ロシアはここ数日、ウクライナ東部のロシア系住民への支援や同地域のドネツク、ルガンスク両地域の独立を正式承認したことから、アメリカやその同盟国による新たな制裁を受けています。
ファールス通信によりますと、欧州委員会のウルズラ・フォン・デア・ライエン委員長は、EUのボレル外務・安全保障政策上級代表との共同記者会見で、ロシアの航空機はすべてEU領空内の飛行を禁じられると述べました。

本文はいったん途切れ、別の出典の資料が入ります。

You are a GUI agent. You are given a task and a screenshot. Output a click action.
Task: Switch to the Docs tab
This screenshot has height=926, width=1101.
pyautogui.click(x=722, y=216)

また、ウルズラ・フォン・デア・ライエン委員長の発表によれば、ロシアのメディア「ロシア・トゥデイ」や「スプートニク通信」もEU圏内での活動を禁止されたということです。
ボレル上級代表も、EUがウクライナの武器・燃料資金確保のため5億ドルの予算を提案する意向だとしました。

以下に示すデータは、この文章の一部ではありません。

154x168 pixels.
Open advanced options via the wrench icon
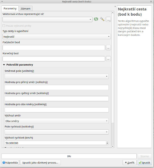[x=102, y=19]
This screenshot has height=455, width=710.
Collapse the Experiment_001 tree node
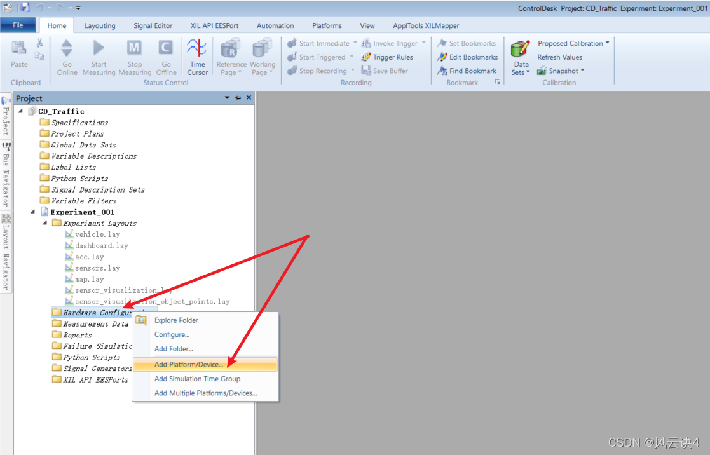pos(33,212)
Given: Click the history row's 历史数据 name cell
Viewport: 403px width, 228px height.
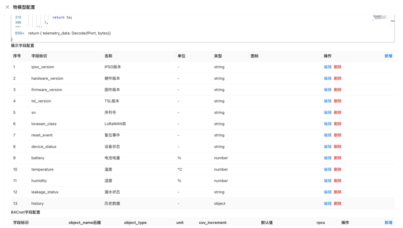Looking at the screenshot, I should (x=112, y=204).
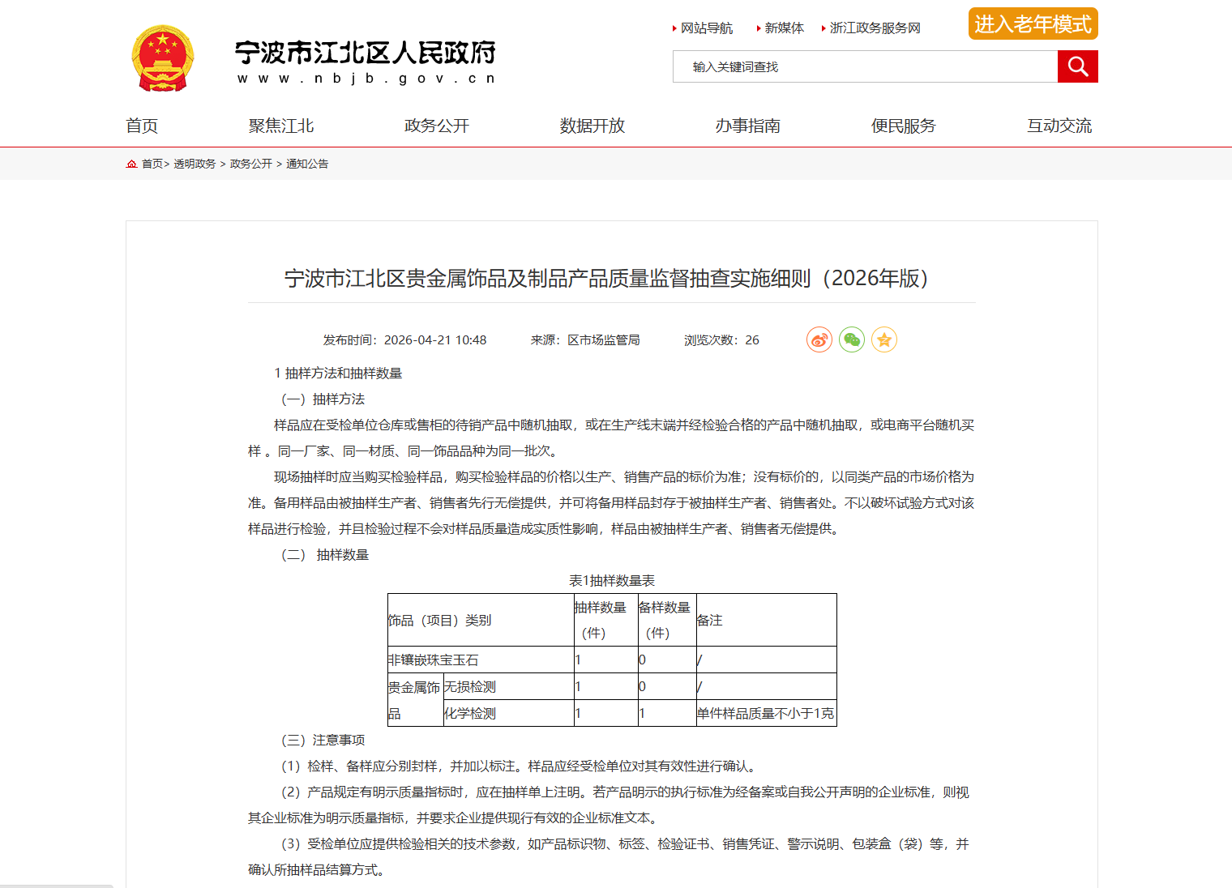Image resolution: width=1232 pixels, height=888 pixels.
Task: Click the star favorite share icon
Action: click(884, 339)
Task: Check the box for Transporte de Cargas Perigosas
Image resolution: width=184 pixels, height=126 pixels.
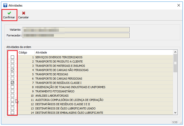Action: pos(12,79)
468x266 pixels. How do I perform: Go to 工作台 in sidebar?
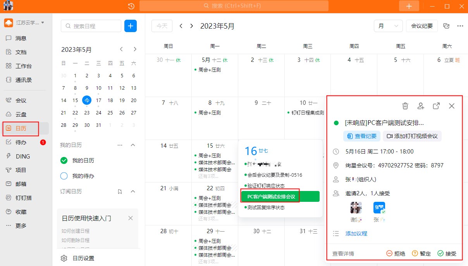23,66
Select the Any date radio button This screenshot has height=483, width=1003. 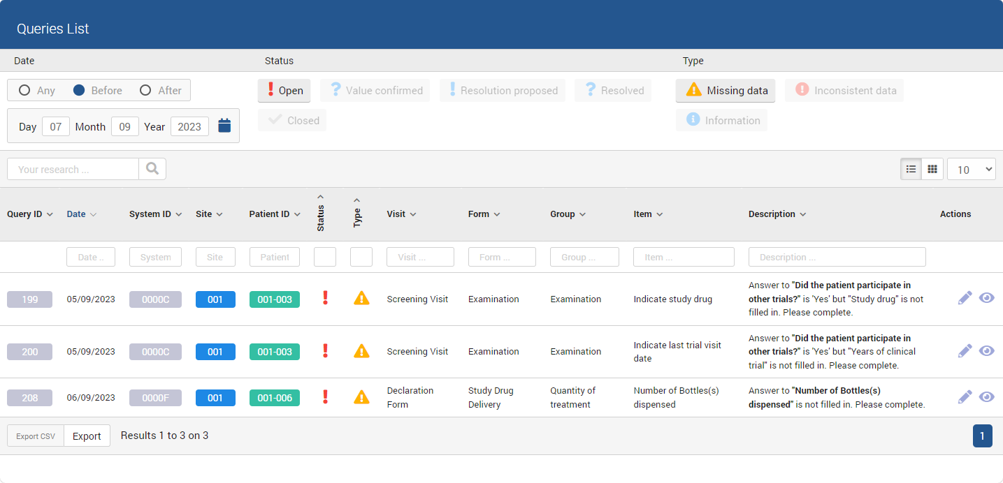point(24,90)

ボレル氏はまた、EU各国の外相がロシア各銀行のSWIFT・国際銀行間通信協会からの排除やロシア中央銀行への措置などを含む制裁を承認する見込みだとしました。
こうした中、ロシア国防省は27日日曜夜、ウクライナ領内でロシア兵捕虜が虐待を受けていることや、反対にロシア側が投降したウクライナ兵を丁重に扱っていることを伝えています。

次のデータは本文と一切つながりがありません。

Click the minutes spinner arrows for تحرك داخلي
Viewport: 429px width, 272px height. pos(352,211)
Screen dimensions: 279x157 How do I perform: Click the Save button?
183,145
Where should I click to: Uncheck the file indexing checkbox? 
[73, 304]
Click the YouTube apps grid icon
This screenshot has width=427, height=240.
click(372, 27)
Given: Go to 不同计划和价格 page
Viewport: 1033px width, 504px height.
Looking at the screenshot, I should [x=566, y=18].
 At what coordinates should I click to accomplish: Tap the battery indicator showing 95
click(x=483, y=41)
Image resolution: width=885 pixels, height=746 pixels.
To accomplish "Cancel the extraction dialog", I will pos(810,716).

また同省は、ウクライナ軍が禁止兵器を使用しているとして非難しました。それによると、ウクライナ軍は首都キエフ近郊のゴストメリ空港付近で、禁止されている白リン弾を使用したということです。
ロシアのプーチン大統領は今月24日朝、ウクライナ東部から独立を主張しているドネツク、ルガンスク両共和国の指導者からの求めに応じて、ドンバスと呼ばれる同地域での「特殊軍事作戦」の指示を出しました。その後、ロシアの戦闘機や砲台、ミサイルシステムがウクライナの軍事拠点を攻撃しました。